Le “gamin” possède du talent pleins les mains et pour ce genre de profil, il faut surtout qu’il reste en bonne santé. Là est le point noir. Dès qu’il est à 100%, Aaron Menzies produit son effet, que ce soit envers ses coéquipiers mais surtout face à ses adversaires.

“Quand il rentre sur le parquet, en entend dans les tribunes des “Woah, qu’il est grand”, même les adversaires sont scotchés,” déclarait Brenden Westendork, son coéquipier avec les RedHawks la saison dernière.

“Vous savez, on voit que très rarement des joueurs de sa taille en basketball universitaire. Au niveau de la conférence, on est un peu habitué avec notamment les frères Bhullar (Tanveer quitte New Mexico State pour rejoindre Missouri State la saison prochaine ; ndlr). Lors de chaque rencontre, vous voulez jouer avec le gars le plus grand sur le parquet. Ce gars-là est dans notre équipe. C’est un réel facilitateur pour nous.”

“Aaron nous donne une chance de gagner à chaque rencontre. Certes, ces statistiques parlent d’elles-mêmes, mais dans la dissuasion et dans le travail de l’ombre, c’est là où son impact est immense. Nous avons de la chance de l’avoir à nos côtés.”

Ce qui frappe le plus chez Aaron Menzies, c’est qu’il ne cesse de progresser année après année. Sa transition entre Manchester et Seattle a été facile puisqu’il a utilisé une année redshirt afin de ne pas précipiter son adaptation. Sa saison freshman s’est passée en douceur. Le coaching staff ne voulait pas trop le mettre en avant pour qu’il ne se brûle pas les ailes.

Le feu d’artifice débute dès sa saison sophomore ! Tripler sa moyenne avec un temps de jeu quasi identique (de 17 à 21 minutes de moyenne) est une véritable consécration pour l’intérieur. Mais voilà, une blessure le stoppera net et c’est avec un sentiment d’inachevé qu’il termine l’année dernière, tant le potentiel est monstrueux.
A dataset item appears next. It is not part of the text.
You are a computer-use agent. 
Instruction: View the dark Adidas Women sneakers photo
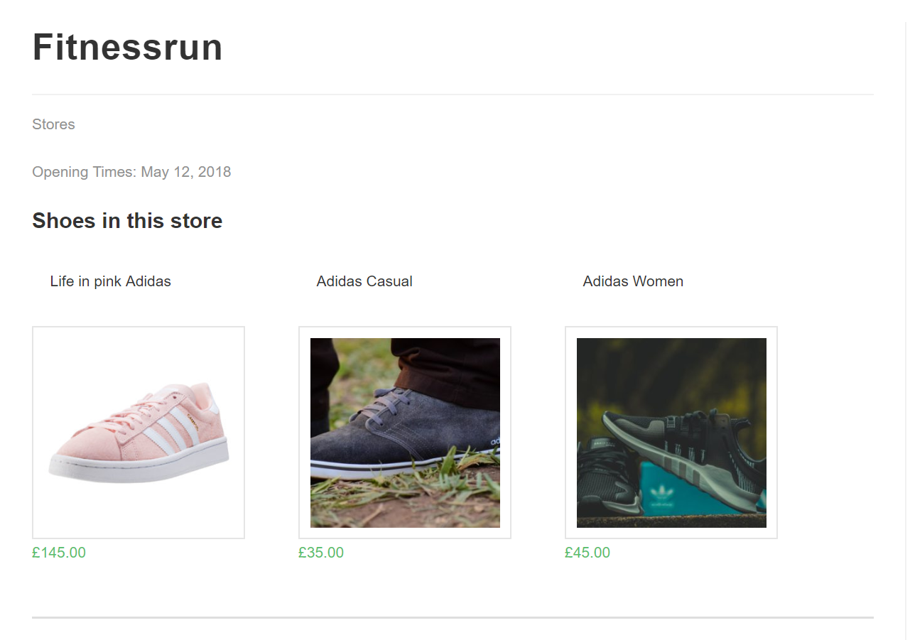click(671, 433)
Son ancien entraîneur à Seattle, Cameron Dollar, ne cessait de pousser Aaron Menzies pour qu’il devienne meilleur, comme on peut le lire dans sa toute dernière déclaration.
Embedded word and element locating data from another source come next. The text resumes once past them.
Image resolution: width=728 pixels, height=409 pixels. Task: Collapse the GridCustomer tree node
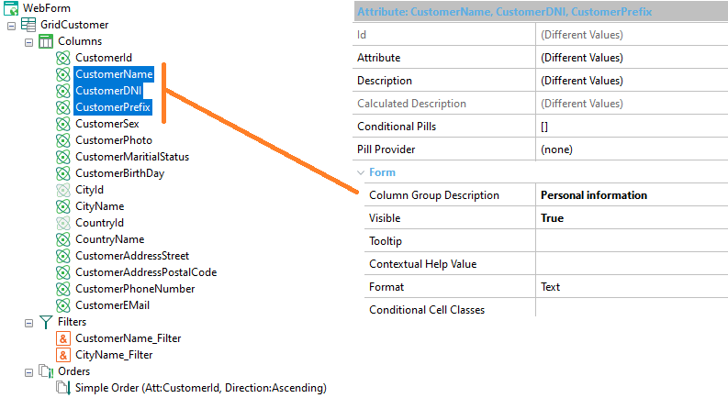[12, 26]
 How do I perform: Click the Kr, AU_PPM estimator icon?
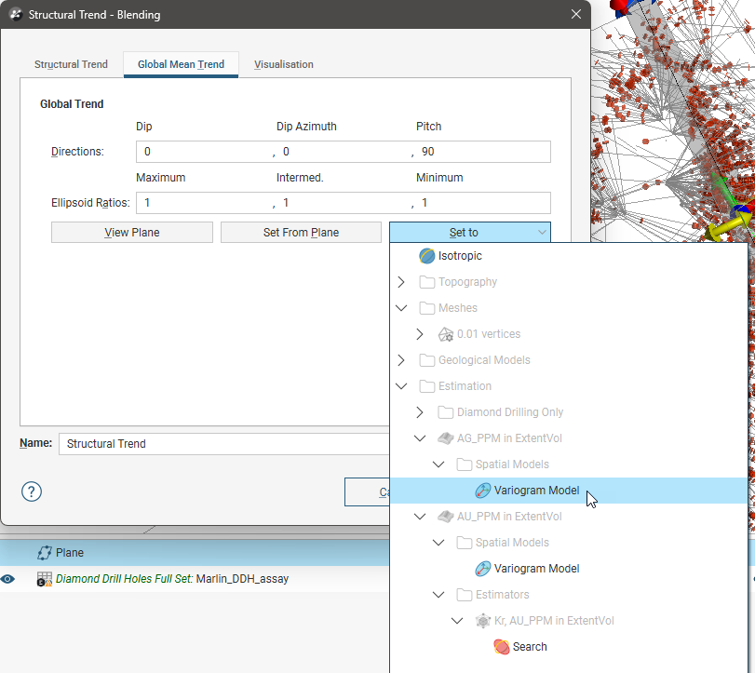point(483,621)
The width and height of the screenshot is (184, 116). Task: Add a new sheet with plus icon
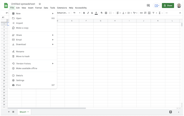[9, 112]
“Il apprend encore à jouer, tout simplement. C’est encore un peu brouillon mais il compense avec des mains en or. Nous avons simplifié les systèmes pour qu’il soit le plus efficace possible. Dès fois, il effectue deux, trois voire quatre mooves alors qu’un suffirait mais il est en bonne voie.

Le problème dans le système du basketball universitaire moderne lorsque tu es un grand, c’est que tu veux avoir la balle mais tes coéquipiers t’ignorent souvent. Du coup, dès que tu as un ballon, tu veux le jouer. On essaye d’effacer ça ici à Seattle et nous grandissons en tant que groupe, pour le bien de tous.”
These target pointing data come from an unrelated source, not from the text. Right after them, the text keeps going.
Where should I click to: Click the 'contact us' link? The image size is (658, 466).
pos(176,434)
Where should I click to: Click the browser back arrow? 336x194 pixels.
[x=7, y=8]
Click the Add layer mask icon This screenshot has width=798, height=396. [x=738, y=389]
Aaron Menzies est encore un joueur qui prône l’ancien jeu intérieur. Alors que la plupart des jeunes prospects privilégient l’aspect offensif, notamment avec un tir à trois points, l’Anglais reste sur ses fondamentaux. Un jeu dos au panier très intéressant et surtout, une adresse excellente sur la ligne des lancers francs. Et les adversaires de Seattle ne peuvent pas l’envoyer délibérément sur la ligne de réparation.

“Oui, je n’ai jamais pris un tir à trois points à Seattle, ce n’est juste pas mon jeu à ce jour. J’ai tellement à travailler, surtout dos au panier, que je ne dois pas me disperser. Dans le futur, je souhaite au moins avoir un petit tir à mi-distance mais je n’en vois pas l’utilité à l’heure actuelle. Je provoque des fautes, j’apporte ma dureté physique à l’intérieur, je peux marquer au poste bas. Il faut surtout que je bosse physiquement.”

L’intérieur anglais des RedHawks reste encore un prototype, un diamant brut qu’il faut polir pour qu’il arrive à son meilleur niveau. Seattle a besoin de lui afin de réaliser une grande saison. Le nouveau coaching staff travaille d’arrache-pied sur le plan personnel et selon les sources qui suivent le programme au quotidien, Aaron Menzies a progressé durant cette intersaison.

Reste à voir son acclimatation avec les nouveaux systèmes mais une chose est sûre : s’il reste en forme et réalise une saison complète, on risque de parler à nouveau de cet Aaron Menzies.

Et vous pourrez dire : “oui, je le connais ce gars, il était à Seattle”.